Submitter's Name Wes Henson
Session Name Poster Session - Springs & Rivers
Poster Number 40
Author(s) Wes Henson,  UF (Presenting Author)
  Wendy  Graham,  UF
  Laibin Huang, UF
  Andrew Orgram, UF
  Combining Push Pull Tracer tests and Microbial DNA and mRNA analysis to assess In-Situ Nitrate Transformations
  Nitrogen transformation mechanisms in the Upper Floridan Aquifer (UFA) are still poorly understood because of karst aquifer complexity and spatiotemporal variability in nitrate and carbon loading. Transformation rates have not been directly measured in the aquifer. This study quantifies nitrate-nitrogen transformation potential in the UFA using single well push-pull tracer injection (PPT) experiments combined with microbial characterization of extracted water via qPCR and RT-qPCR of selected nitrate reduction genes. Tracer tests with chloride and nitrate ± carbon were executed in two wells representing anoxic and oxic geochemical end members in a spring groundwater contributing area. A significant increase in number of microbes with carbon addition suggests stimulated growth. Increases in the activities of denitrification genes (nirK and nirS) as measured by RT-qPCR were not observed. However, only microbes suspended in the tracer were obtained, ignoring effects of aquifer material biofilms.
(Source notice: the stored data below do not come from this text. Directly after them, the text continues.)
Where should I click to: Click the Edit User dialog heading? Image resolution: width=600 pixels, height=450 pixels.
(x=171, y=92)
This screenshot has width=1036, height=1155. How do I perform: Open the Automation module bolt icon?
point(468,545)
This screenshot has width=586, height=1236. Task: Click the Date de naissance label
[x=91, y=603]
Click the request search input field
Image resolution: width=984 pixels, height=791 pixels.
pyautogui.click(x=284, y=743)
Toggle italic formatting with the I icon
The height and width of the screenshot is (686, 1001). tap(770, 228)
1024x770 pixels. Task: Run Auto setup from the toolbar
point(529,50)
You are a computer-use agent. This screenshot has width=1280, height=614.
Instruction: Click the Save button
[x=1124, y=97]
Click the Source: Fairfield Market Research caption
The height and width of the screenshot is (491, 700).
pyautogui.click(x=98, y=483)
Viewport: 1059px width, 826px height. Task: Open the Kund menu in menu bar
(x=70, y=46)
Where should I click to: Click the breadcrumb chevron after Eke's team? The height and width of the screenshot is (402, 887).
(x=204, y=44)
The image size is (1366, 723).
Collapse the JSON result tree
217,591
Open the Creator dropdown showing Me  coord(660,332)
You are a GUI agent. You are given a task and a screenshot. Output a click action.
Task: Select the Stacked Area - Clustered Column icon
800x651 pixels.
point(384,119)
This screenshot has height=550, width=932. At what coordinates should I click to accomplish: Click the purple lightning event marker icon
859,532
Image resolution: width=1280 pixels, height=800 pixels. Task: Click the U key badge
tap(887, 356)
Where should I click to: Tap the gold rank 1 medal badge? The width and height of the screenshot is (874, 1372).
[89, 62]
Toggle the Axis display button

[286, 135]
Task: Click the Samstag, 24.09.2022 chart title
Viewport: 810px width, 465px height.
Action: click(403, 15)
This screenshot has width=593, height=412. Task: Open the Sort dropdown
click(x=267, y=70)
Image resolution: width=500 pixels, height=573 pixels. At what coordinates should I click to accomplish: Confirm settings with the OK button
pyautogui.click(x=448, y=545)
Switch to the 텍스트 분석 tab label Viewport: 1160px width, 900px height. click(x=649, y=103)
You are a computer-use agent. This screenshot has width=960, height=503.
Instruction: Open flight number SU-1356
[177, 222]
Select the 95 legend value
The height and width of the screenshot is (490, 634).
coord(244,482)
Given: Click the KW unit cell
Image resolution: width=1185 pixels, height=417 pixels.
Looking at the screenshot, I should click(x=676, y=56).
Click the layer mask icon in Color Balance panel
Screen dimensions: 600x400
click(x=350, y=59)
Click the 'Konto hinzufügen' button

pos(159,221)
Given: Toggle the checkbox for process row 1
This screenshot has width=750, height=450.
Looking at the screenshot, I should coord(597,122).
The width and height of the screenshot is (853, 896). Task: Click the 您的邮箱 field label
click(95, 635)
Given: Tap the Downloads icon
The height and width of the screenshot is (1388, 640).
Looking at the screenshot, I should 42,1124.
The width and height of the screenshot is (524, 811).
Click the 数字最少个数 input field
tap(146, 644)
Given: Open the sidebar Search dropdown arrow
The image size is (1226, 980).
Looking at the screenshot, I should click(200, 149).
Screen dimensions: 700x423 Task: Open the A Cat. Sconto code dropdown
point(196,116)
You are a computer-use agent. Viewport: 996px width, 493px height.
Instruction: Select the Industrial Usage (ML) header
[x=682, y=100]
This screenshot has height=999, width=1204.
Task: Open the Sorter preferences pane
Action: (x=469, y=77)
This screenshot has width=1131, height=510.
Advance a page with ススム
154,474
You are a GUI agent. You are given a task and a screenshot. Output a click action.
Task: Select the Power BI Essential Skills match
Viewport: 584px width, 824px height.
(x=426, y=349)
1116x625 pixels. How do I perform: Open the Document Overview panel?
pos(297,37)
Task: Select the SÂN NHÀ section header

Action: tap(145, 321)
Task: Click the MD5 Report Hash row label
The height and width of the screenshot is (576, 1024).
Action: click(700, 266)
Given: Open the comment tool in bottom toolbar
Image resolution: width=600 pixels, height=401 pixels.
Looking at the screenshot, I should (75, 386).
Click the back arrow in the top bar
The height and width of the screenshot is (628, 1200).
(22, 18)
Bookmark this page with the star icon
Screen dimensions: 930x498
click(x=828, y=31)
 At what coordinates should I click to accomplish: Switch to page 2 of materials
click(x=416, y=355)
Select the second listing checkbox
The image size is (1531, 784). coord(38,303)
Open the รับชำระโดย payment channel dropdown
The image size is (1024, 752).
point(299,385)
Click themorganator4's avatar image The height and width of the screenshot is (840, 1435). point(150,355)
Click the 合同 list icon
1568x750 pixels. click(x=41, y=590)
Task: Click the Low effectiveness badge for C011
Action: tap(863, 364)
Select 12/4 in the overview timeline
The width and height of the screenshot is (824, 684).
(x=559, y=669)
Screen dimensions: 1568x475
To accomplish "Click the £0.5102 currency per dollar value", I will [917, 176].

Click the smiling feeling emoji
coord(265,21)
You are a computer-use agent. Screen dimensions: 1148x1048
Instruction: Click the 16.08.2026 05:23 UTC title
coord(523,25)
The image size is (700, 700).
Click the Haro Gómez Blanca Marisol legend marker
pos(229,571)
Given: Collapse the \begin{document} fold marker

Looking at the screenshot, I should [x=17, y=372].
Increases in nrfA mRNA and ammonia concentrations were observed, supporting Dissimilatory Reduction of Nitrate to Ammonia (DNRA) as a reduction mechanism. In the oxic aquifer, zero order nitrate loss rates ranged from 32 to 89 nmol /L*hr with no added carbon and 90 to 240 nmol /L*hr with carbon. In the anoxic aquifer, rates ranged from 18 to 95 nmol /L*hr with no added carbon and 34 to 207 nmol /L*hr with carbon. These loss rates are low; 13 orders of magnitude less than the loads applied in the contributing area each year, however they do indicate that losses can occur in oxic and anoxic aquifers with and without carbon. These rates may include, ammonia adsorption, uptake, or denitrification in aquifer material biofilms. Rates with and without carbon addition for both aquifers were similar, suggesting aquifer redox state and carbon availability alone are insufficient to predict response to nutrient additions without characterization of microbial response. Surprisingly, these rates are consistent with reported rates of denitrification in other PPTs performed in basin fill aquifers which range from 10 to 360 nmol /L*hr. Thus, assuming equivalency between nitrate loss rates and denitrification rates may be an oversimplification when microbial response, nutrient spiraling, and all reaction byproducts are not evaluated.